The effects of genes are now commonly quantifiable by assaying the magnitude of a phenotype (e.g. height, pigmentation or growth rate) or by biochemically assaying protein activity (e.g. binding or catalysis). Increasingly sophisticated computational and evolutionary biology models aim to describe the effects of epistasis on a genome-wide scale and the consequences of this for evolution. Since identification of epistatic pairs is challenging both computationally and statistically, some studies try to prioritize epistatic pairs.

Classification

Quantitative trait values after two mutations either alone (Ab and aB) or in combination (AB). Bars contained in the grey box indicate the combined trait value under different circumstances of epistasis. Upper panel indicates epistasis between beneficial mutations (blue). Lower panel indicates epistasis between deleterious mutations (red).
Since, on average, mutations are deleterious, random mutations to an organism cause a decline in fitness. If all mutations are additive, fitness will fall proportionally to mutation number (black line). When deleterious mutations display negative (synergistic) epistasis, they are more deleterious in combination than individually and so fitness falls with the number of mutations at an increasing rate (upper, red line). When mutations display positive (antagonistic) epistasis, effects of mutations are less severe in combination than individually and so fitness falls at a decreasing rate (lower, blue line).

Terminology about epistasis can vary between scientific fields. Geneticists often refer to wild type and mutant alleles where the mutation is implicitly deleterious and may talk in terms of genetic enhancement, synthetic lethality and genetic suppressors. Conversely, a biochemist may more frequently focus on beneficial mutations and so explicitly state the effect of a mutation and use terms such as reciprocal sign epistasis and compensatory mutation. Additionally, there are differences when looking at epistasis within a single gene (biochemistry) and epistasis within a haploid or diploid genome (genetics). In general, epistasis is used to denote the departure from 'independence' of the effects of different genetic loci. Confusion often arises due to the varied interpretation of 'independence' among different branches of biology. The classifications below attempt to cover the various terms and how they relate to one another.

Additivity

Two mutations are considered to be purely additive if the effect of the double mutation is the sum of the effects of the single mutations. This occurs when genes do not interact with each other, for example by acting through different metabolic pathways. Simply, additive traits were studied early on in the history of genetics, however they are relatively rare, with most genes exhibiting at least some level of epistatic interaction.

Magnitude epistasis

When the double mutation has a fitter phenotype than expected from the effects of the two single mutations, it is referred to as positive epistasis. Positive epistasis between beneficial mutations generates greater improvements in function than expected. Positive epistasis between deleterious mutations protects against the negative effects to cause a less severe fitness drop.

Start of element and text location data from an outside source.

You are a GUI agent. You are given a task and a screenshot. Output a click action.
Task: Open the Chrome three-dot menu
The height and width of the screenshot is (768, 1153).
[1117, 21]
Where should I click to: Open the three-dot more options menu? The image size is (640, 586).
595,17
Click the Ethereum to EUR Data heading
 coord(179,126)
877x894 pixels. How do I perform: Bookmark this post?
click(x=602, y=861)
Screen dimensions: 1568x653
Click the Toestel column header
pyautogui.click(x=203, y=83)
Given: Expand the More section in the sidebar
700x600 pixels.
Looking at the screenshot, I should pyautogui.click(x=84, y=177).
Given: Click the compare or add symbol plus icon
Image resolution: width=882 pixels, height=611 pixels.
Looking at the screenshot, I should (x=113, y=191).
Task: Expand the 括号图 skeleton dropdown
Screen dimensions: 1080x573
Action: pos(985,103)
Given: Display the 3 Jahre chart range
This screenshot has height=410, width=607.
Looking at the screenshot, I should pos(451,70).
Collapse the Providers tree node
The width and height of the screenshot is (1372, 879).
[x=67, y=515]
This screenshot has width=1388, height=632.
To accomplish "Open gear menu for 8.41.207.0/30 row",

Conversely, when two mutations together lead to a less fit phenotype than expected from their effects when alone, it is called negative epistasis. Negative epistasis between beneficial mutations causes smaller than expected fitness improvements, whereas negative epistasis between deleterious mutations causes greater-than-additive fitness drops.

Independently, when the effect on fitness of two mutations is more radical than expected from their effects when alone, it is referred to as synergistic epistasis. The opposite situation, when the fitness difference of the double mutant from the wild type is smaller than expected from the effects of the two single mutations, it is called antagonistic epistasis. Therefore, for deleterious mutations, negative epistasis is also synergistic, while positive epistasis is antagonistic; conversely, for advantageous mutations, positive epistasis is synergistic, while negative epistasis is antagonistic.

The term genetic enhancement is sometimes used when a double (deleterious) mutant has a more severe phenotype than the additive effects of the single mutants. Strong positive epistasis is sometimes referred to by creationists as irreducible complexity (although most examples are misidentified).

Sign epistasis

Sign epistasis occurs when one mutation has the opposite effect when in the presence of another mutation. This occurs when a mutation that is deleterious on its own can enhance the effect of a particular beneficial mutation. For example, a large and complex brain is a waste of energy without a range of sense organs, but sense organs are made more useful by a large and complex brain that can better process the information. If a fitness landscape has no sign epistasis then it is called smooth.

At its most extreme, reciprocal sign epistasis occurs when two deleterious genes are beneficial when together. For example, producing a toxin alone can kill a bacterium, and producing a toxin exporter alone can waste energy, but producing both can improve fitness by killing competing organisms. If a fitness landscape has sign epistasis but no reciprocal sign epistasis then it is called semismooth.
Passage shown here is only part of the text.